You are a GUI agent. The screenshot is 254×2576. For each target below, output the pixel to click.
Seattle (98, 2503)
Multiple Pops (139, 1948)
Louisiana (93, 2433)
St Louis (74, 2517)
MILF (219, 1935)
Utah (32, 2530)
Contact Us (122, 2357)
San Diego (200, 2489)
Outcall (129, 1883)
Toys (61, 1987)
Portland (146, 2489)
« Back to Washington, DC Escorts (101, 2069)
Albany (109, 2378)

■ ■ ■ ■

### Task description
With the entries above as the source, set down exactly the lines from the one holding "Multiple Pops (139, 1948)" through the last line, both ends included.

### Answer space
Multiple Pops (139, 1948)
Louisiana (93, 2433)
St Louis (74, 2517)
MILF (219, 1935)
Utah (32, 2530)
Contact Us (122, 2357)
San Diego (200, 2489)
Outcall (129, 1883)
Toys (61, 1987)
Portland (146, 2489)
« Back to Washington, DC Escorts (101, 2069)
Albany (109, 2378)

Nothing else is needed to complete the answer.